Irrtum #4: “Meditation bedeutet Realitätsflucht.”

Das Gegenteil ist der Fall. Meditation befähigt dazu, uns selbst, die Welt und unsere Rolle darin mit ungetrübtem Auge zu sehen, frei von den Schleiern vorgefasster Meinungen und Emotionen. 

Die Realität des abhängigen Entstehens, Bestehens und Vergehens wird zur bewussten Erfahrung.
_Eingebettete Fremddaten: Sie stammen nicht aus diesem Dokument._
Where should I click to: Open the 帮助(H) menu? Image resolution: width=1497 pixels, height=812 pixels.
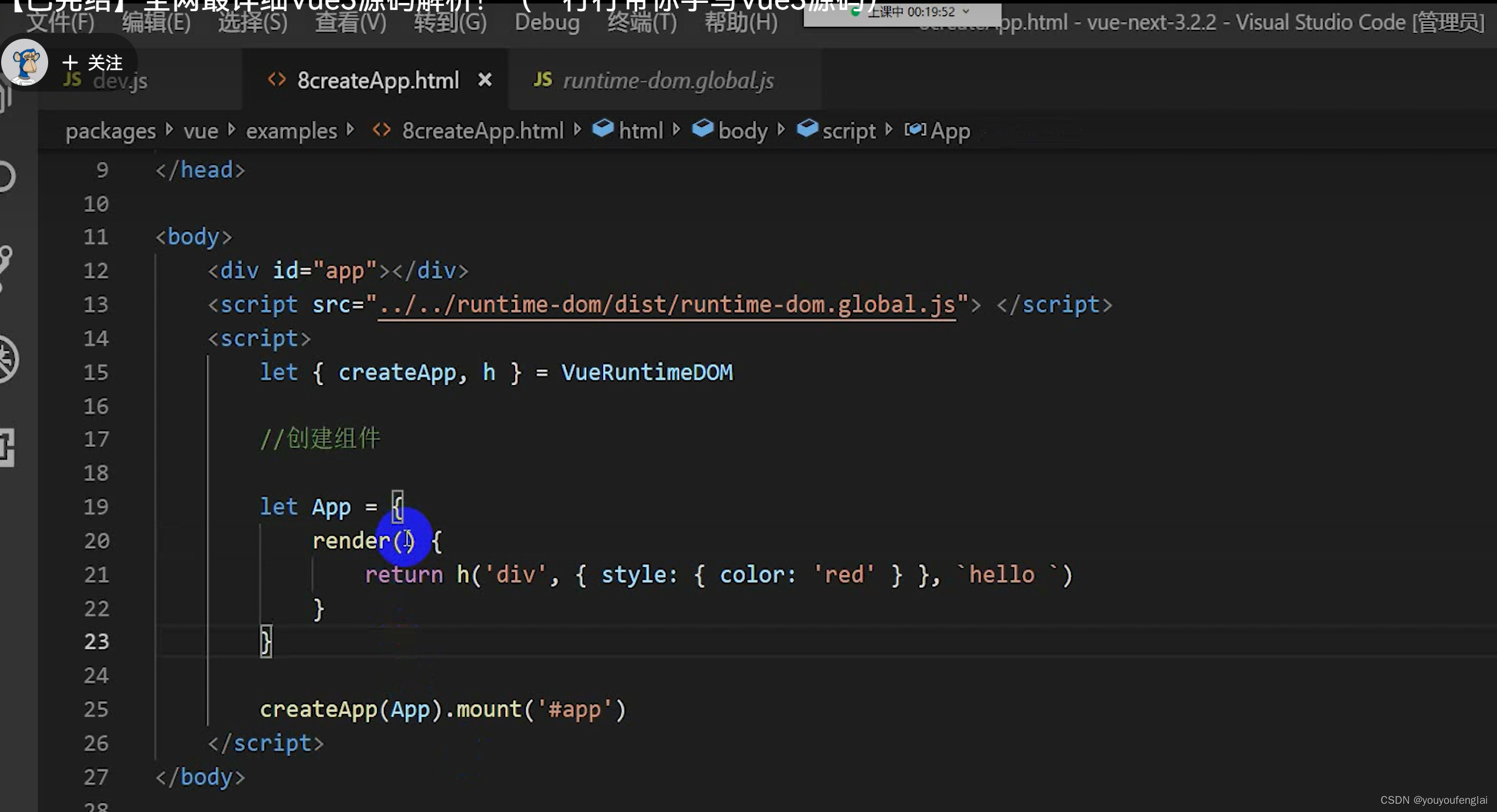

Aus dieser Erkenntnis erwächst eine universelle Verantwortung – für uns selbst und unser Umfeld. 

Wir blicken über die Gegenwart hinaus und sind uns der Folgen unserer Handlungen (und auch der Folgen des Nicht-Handelns, z.B. von Entscheidungsträgern unseres Landes) bewusst.

Irrtum #5: “Meditation ist nichts für mich, weil ich viel zu unruhig bin.

Eines der Hauptziele von Meditation ist es, den unruhigen, ungezähmten und umherwandernden Geist zu beruhigen und zu disziplinieren.

Daher ist ein ruhiger, gesammelter Geist die WIRKUNG der Meditationspraxis und nicht ihre Vorbedingung

Du besuchst ja auch keinen Saxophonkurs, wenn du bereits wie Jan Garbarek spielst 🎷😉

Wenn du erst einmal mit der Praxis begonnen hast, wirst du lernen, einige Ursachen für deine innere Unruhe zu erkennen. Mithilfe der Meditation kannst du diese minimieren und dadurch einen größeren Nutzen aus der Meditationssitzung ziehen.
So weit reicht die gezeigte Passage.